John Datserakis

John Datserakis

How To Use MySQL And Async/Await With Your Koa Node.js Application

Old and new, an unsurprisingly pleasant match. As a long-time MySQL user it was only natural that I wanted to wire up my Koa application to the weathered database system. Looking to do the same? Let's walk through a bit of the process to get this started.

Getting started

First, you'll want to have a koa application started. If you need a demo project to follow along with, just check out the demo Koa app I made and open-sourced on GitHub. You're welcome to use the code as a starting point for your application.

Next you'll want to have a node-mysql package installed. There's a few versions to choose from - we're going to be using promise-mysql - which I really like because it let's us use our db calls as Promises with ease. What's really great is that it relies on all of the original node-mysql's documentation.

1npm install promise-mysql

Now we'll need to create a db.js file. I put mine in its own folder in my src directory.

Creating a connection pool

Let's create a db connection pool in db.js.

1import mysql from 'promise-mysql'; 2import {} from 'dotenv/config'; 3 4const config = { 5 host: process.env.DB_HOST, 6 port: process.env.DB_PORT, 7 user: process.env.DB_USER, 8 password: process.env.DB_PASSWORD, 9 database: process.env.DB_DATABASE, 10 connectionLimit: 100, 11}; 12 13const pool = mysql.createPool(config); 14 15export default pool;

In the code above I'm using the awesome dotenv package to access the database credentials I have stored in my .env file. I suggest you do the same. You never want to hardcode something like a database username or password.

As you can see, the code is pretty self-explanatory. Note - we export the pool variable we create so we can use it in our data models.

So let's say you want to make a database call to grab some an item by using its id. You could do the following:

1// From your router 2 3router.get('/item/:id', async (ctx, next) => { 4 let item = await show(; 5 ctx.body = item; 6}) 7 8// In your controller/model 9 10import pool from '../db/db'; 11 12async show(id) { 13 try { 14 //Find item 15 let itemData = await pool.query( 16 " 17 SELECT id, title, content 18 FROM items 19 WHERE id = ? 20 ", 21 [id] 22 ); 23 return itemData[0]; 24 } catch (error) { 25 console.log(error); 26 ctx.throw(400, 'INVALID_DATA'); 27 } 28}

So let's take a look at this piece by piece. You may already have noticed that instead of using .then with our Promises, we're using async and await . This is a awesome improvement for Node and I recommend you read into it further if this is your first time seeing it.

Basically, it lets you use try/catch blocks to run your Promises - avoiding what is known as callback-hell in the Node community.
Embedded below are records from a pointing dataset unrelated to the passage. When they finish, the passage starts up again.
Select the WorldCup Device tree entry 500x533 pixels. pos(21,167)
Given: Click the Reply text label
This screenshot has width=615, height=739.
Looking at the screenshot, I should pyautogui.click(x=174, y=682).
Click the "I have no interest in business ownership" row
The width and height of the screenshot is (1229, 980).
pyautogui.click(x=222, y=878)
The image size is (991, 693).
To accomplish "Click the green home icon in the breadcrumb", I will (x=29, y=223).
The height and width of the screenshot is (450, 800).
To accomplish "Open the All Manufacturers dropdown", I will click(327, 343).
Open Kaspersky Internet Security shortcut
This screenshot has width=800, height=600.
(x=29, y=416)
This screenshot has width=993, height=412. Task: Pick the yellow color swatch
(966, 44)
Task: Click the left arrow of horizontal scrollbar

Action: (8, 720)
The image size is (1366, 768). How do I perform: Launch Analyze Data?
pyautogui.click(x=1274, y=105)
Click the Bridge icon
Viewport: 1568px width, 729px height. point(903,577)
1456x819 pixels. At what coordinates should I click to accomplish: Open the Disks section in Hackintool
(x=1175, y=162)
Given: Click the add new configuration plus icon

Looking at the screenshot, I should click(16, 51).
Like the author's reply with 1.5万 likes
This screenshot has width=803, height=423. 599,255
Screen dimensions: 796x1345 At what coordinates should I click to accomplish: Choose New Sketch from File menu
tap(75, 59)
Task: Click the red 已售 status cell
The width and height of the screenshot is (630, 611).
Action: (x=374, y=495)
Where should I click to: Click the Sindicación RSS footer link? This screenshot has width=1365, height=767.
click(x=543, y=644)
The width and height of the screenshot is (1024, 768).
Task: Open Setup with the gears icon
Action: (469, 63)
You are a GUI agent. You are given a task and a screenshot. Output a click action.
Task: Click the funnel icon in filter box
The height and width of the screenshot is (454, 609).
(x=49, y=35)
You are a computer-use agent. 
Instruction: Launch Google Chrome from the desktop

In our router we run show() - which is a function that returns a value that been retrieved from a Promise. Once that value is retrieved we'll have Koa display it as a response.

When show() is run we open up a try/catch block and attempt to SELECT from our database. As you can see, we we simply stick an await keyword in front of our pool.query . The rest is pretty straightforward - the node-mysql package will properly escape data with using the question mark escaping method. As you can see, the ? in our WHERE statement is being supplied by the id variable we plug in at the end.

Then, we simply return our response back to our router. I take a little bit of a different route for some of this in my demo Koa app - but I wanted to tighten in up length-wise to make it easier to comprehend for beginners in this example.

That's it - you're well on your way to making that SPA you have in mind!

Make sure to read up on exactly what node-mysql functionality has to offer - after using PDO in PHP for years I was pleasantly surprised with the package's maturity.